◆ Try it
Transcribe the stretch of entries below from the line with "Screenshot is 697x2576." through the line with "Flint Hills Discovery Center", exactly and with both ends included; leave out all other lines.

◆ Data
# # #
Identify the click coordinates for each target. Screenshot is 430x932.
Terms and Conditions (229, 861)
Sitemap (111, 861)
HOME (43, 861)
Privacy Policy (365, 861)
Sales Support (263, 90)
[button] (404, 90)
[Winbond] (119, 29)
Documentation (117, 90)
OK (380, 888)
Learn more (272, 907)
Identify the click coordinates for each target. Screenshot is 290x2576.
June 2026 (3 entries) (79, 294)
# # #
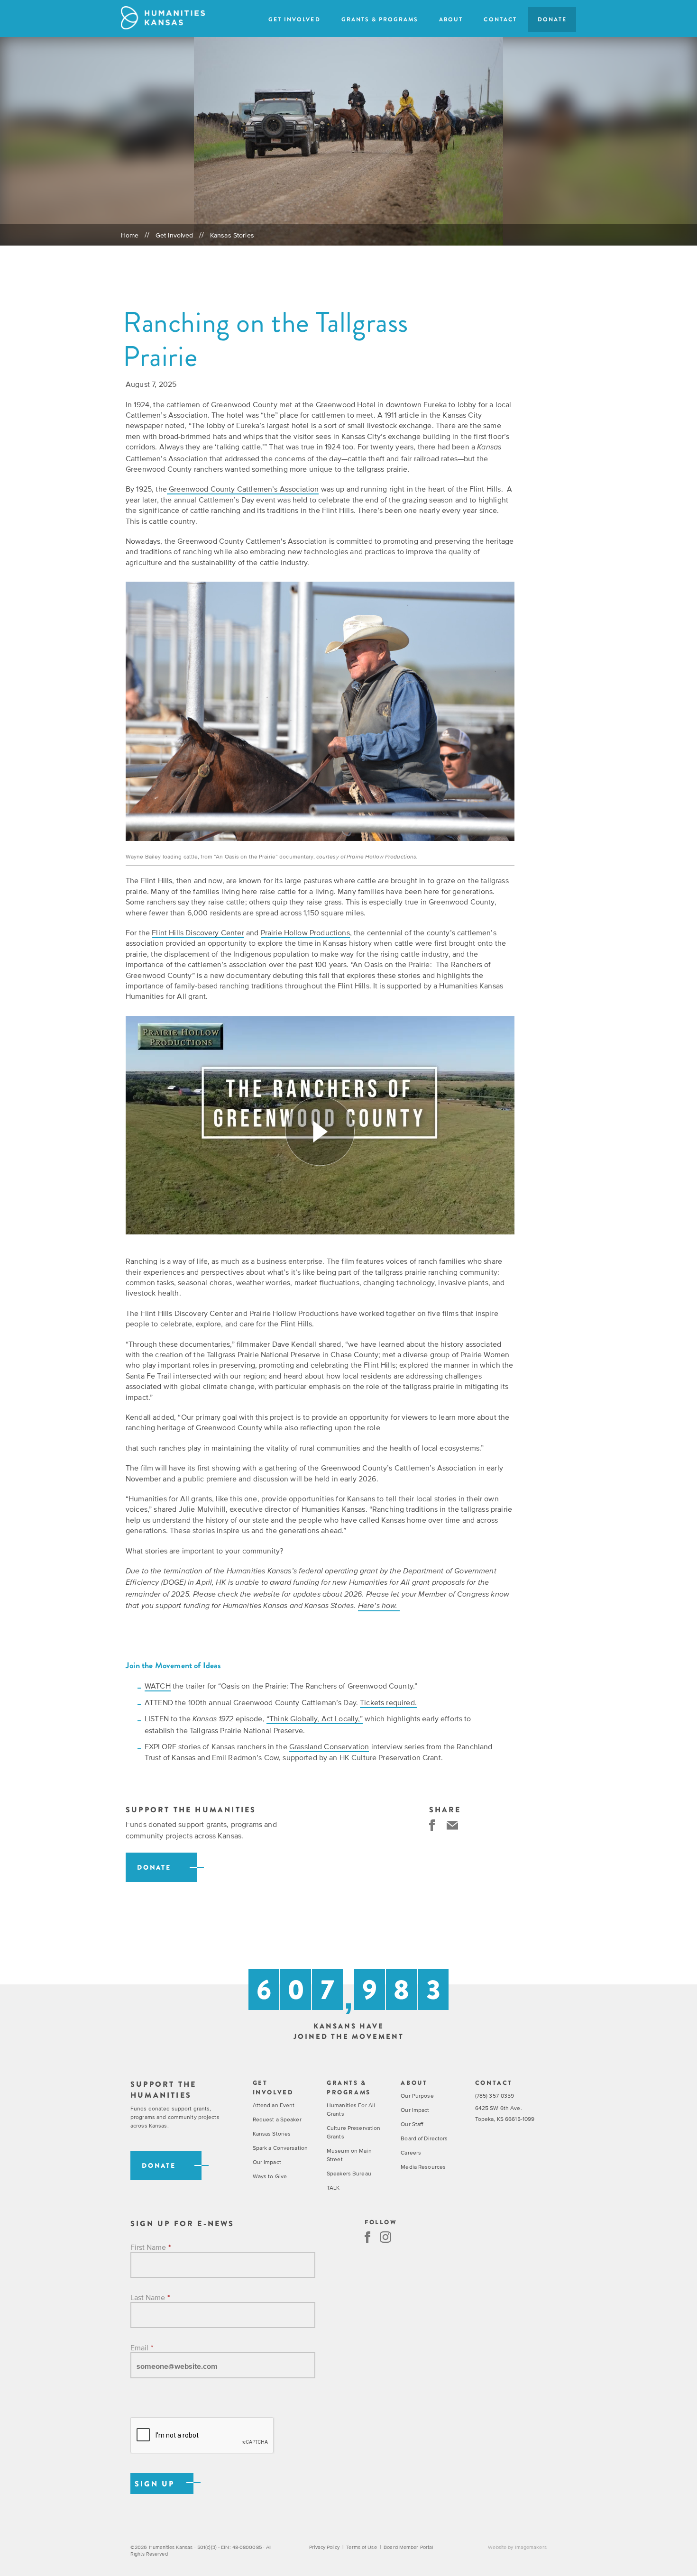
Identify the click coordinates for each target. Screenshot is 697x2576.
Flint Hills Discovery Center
# # #
◆ Answer
Identify the click coordinates for each target. Screenshot is 697x2576.
Flint Hills Discovery Center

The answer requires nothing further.